I’m more of a “everything’s good, we’re vibing, there’s good in everyone and everything, and life is perfect all the time” type of a girl. I don’t really fit the “we’re doomed, everything sucks” aesthetic, so Mark Manson being bold enough to publish a book about how the world sucks and how there’s not a lot to have hope in (but we are supposed to still have and manifest hope) baffles me; however, considering how much people talk about Mark Manson and his rather peculiar outlook on hope (and on the lack thereof), I decided to put my pride aside and give it a fair shot.
A few quick things to note about me:
I’m insanely optimistic.
I think everything is fine.
No really.
Everything is fine.
So, this is a book centered around how everything is fucked? But it’s about hope? I had my doubts.
Manson claims that hope implies that there is something better for us in the future. And because hope focuses on the future (what has not happened yet), we are in a permanent state of unknowing. As he puts it, “Hope is not based on statistics” (19). This means that even though hope can be grounded in facts to some degree, all the facts are only about what has happened in the past or what is currently true.
If you have the audacity and ability to have hope, “…you have some belief that (a) there is potential for growth or improvement or salvation in the future, and (b) there are ways we can navigate ourselves to get there” (15).

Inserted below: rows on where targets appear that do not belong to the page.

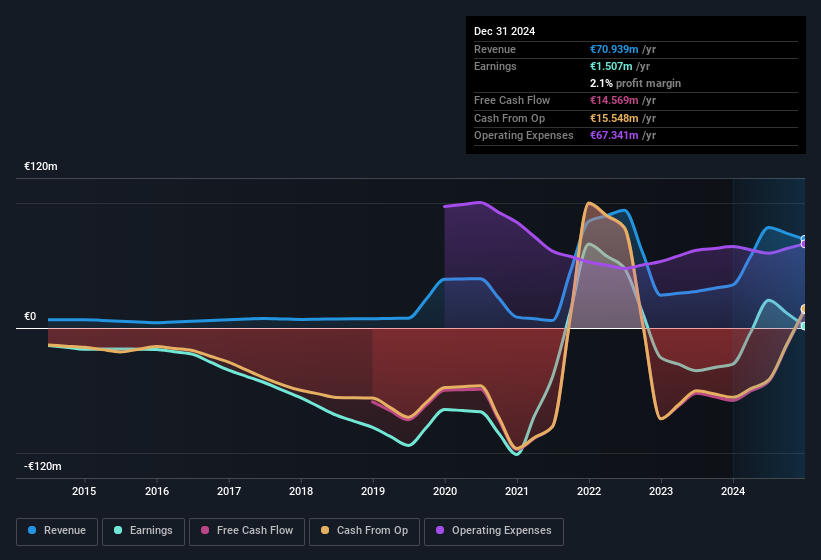Viewport: 821px width, 560px height.
Task: Click the Revenue end-point marker on chart
Action: 804,239
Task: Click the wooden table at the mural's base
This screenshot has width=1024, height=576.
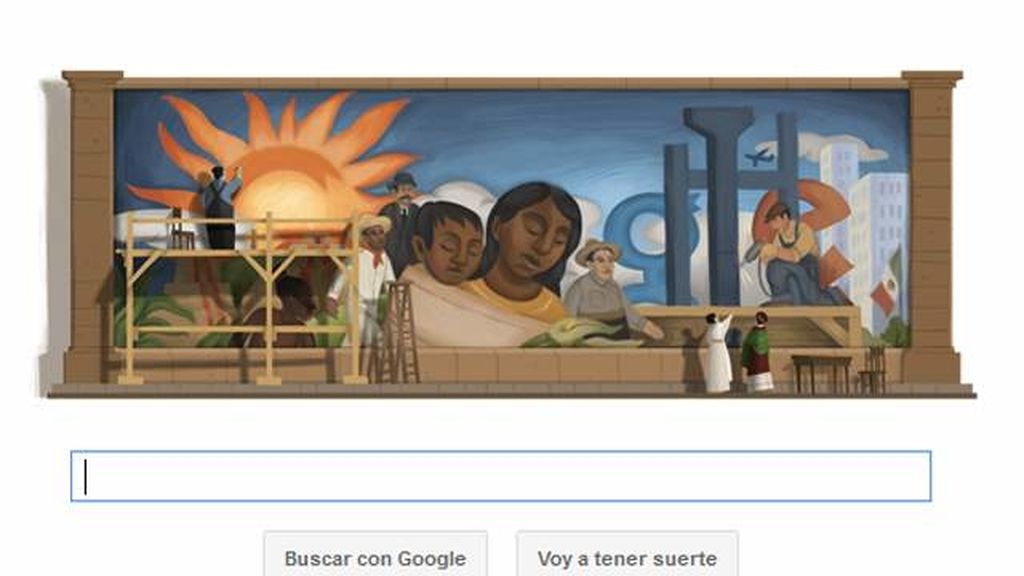Action: pos(822,374)
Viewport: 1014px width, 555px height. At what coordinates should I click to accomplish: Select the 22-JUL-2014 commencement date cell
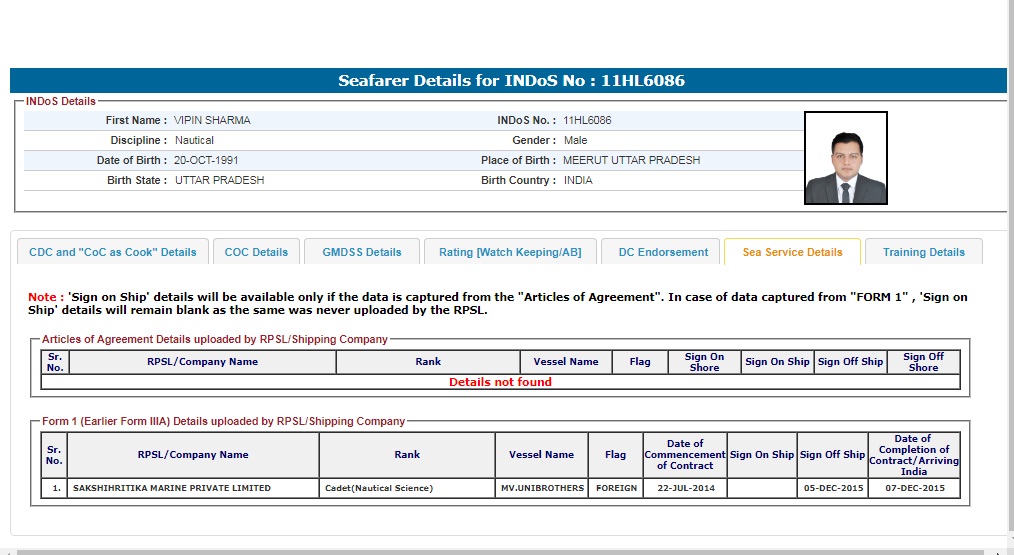coord(685,488)
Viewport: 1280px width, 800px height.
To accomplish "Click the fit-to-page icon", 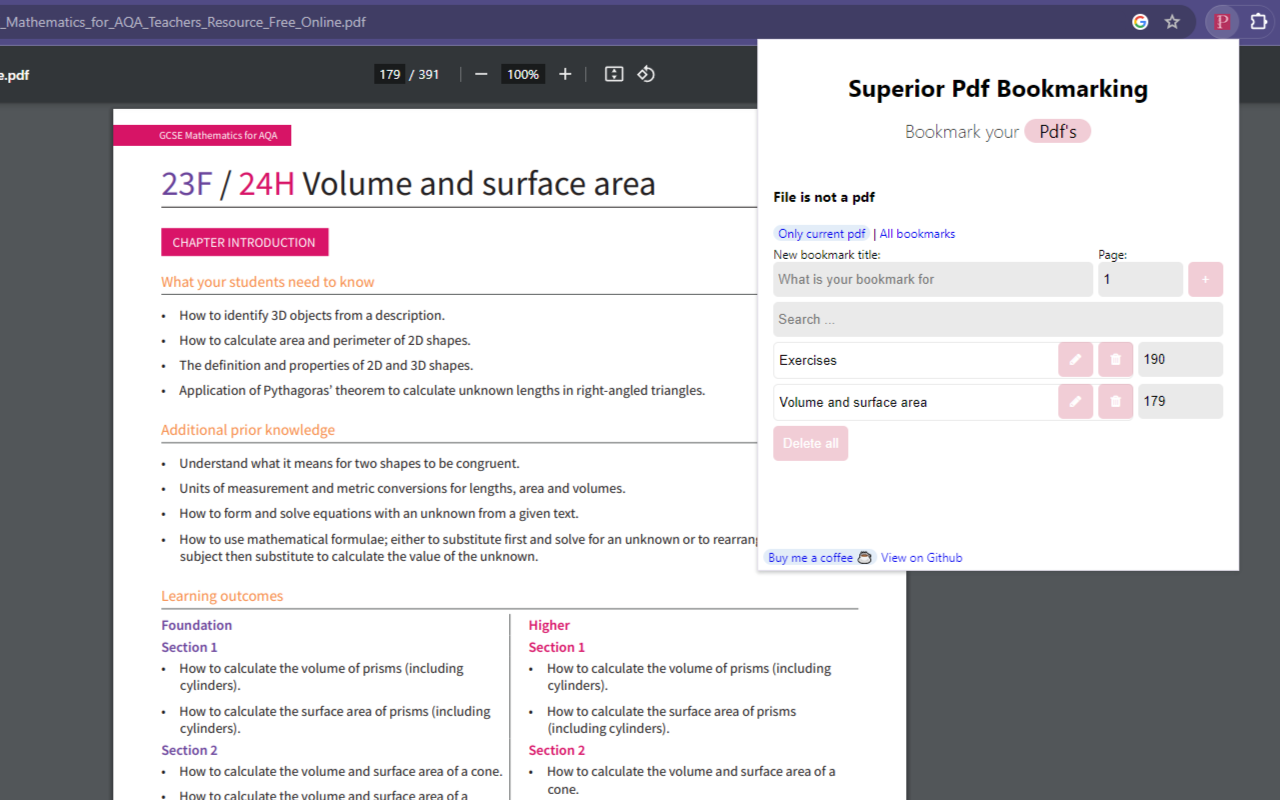I will point(613,73).
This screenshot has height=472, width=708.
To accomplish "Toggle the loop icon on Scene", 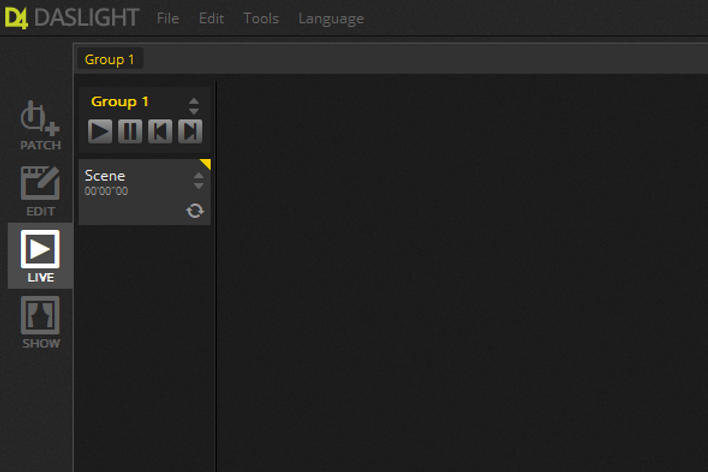I will [195, 210].
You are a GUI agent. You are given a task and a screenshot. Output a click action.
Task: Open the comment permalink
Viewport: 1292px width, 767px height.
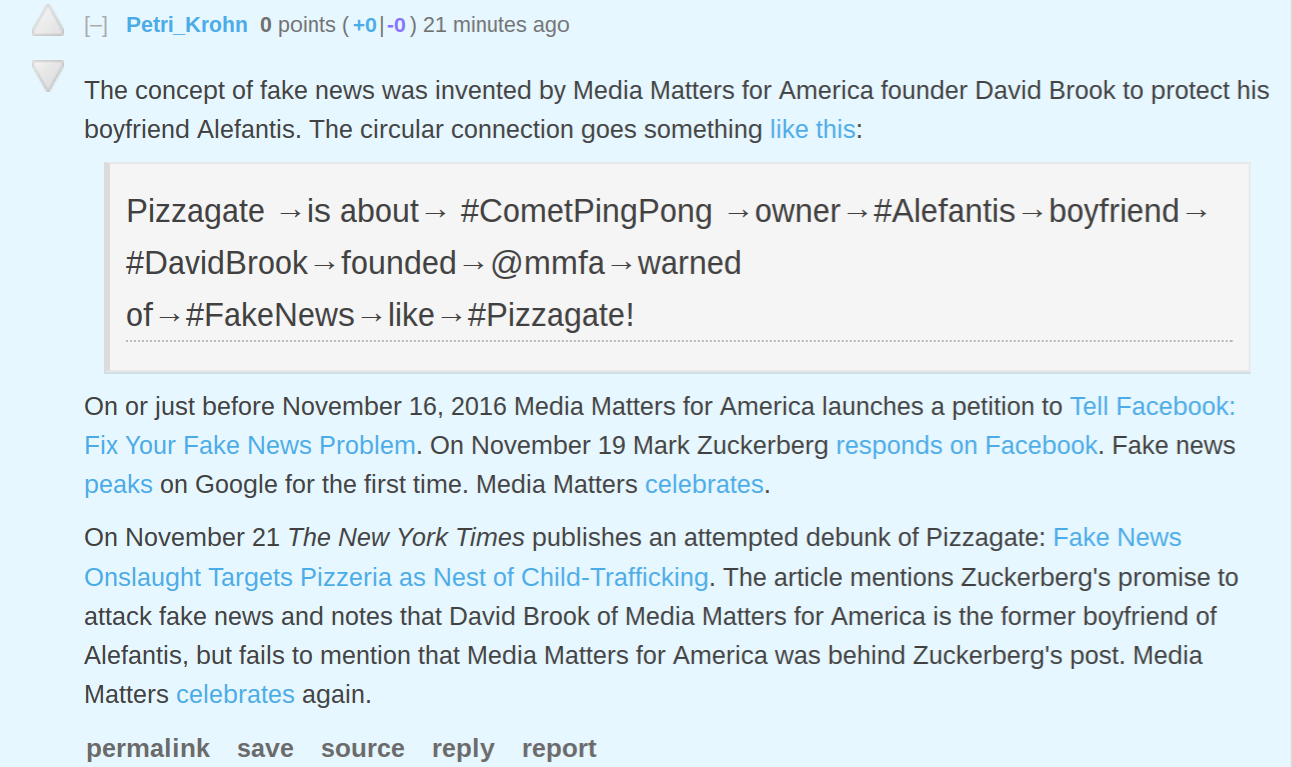click(x=148, y=748)
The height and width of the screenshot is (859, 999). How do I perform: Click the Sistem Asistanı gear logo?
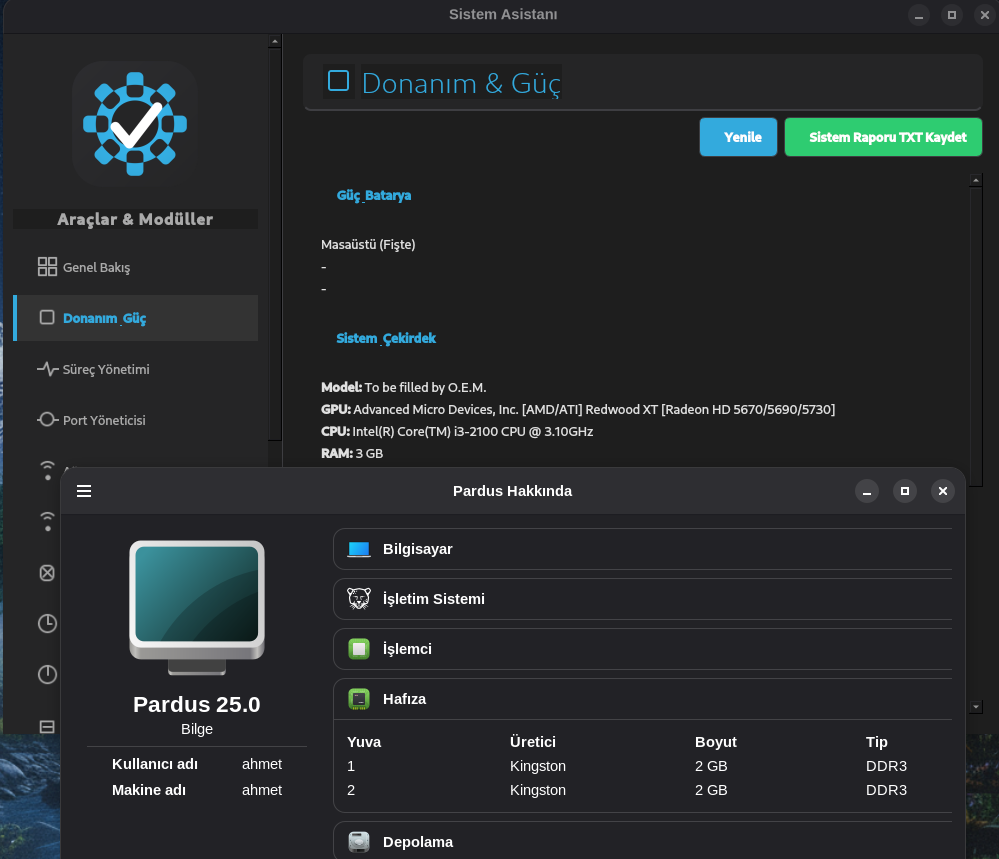point(134,123)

The way Manson writes about hope suddenly makes me very skeptical of hope itself—it makes me reconsider the aforementioned facts about me. I suddenly felt weird for being optimistic and hopeful, for believing there is good out there for me, for you, for what’s ahead, and for those we meet along the way.
He sort of has a twisted way of engaging with hope, because he says everything is fucked (seriously, the world is fucked up right now), but then goes on to discuss how to build and maintain hope—because we need it. Apparently.
According to Manson, to build and maintain hope, we need a:
Sense of control (control of our own life, as well as our “fate,” whatever you feel that may be)
Belief in the value of something, anything (we have to find something important enough to work toward – something better, something “worth it”)
And community (we’re part of a group that values the same thing as you)
The book goes into heavy detail about how to build these three parts, and then attempts to answer the question, “What is happening in our world that is causing us to feel worse despite everything consistently getting better?”
It’s confusing, and yet… It works.
Everything is F*cked is a book about how yeah, things are fucked sometimes (or all the time), but at the end of the day, a little hope goes a long way. Perhaps Manson and I could be good friends, after all.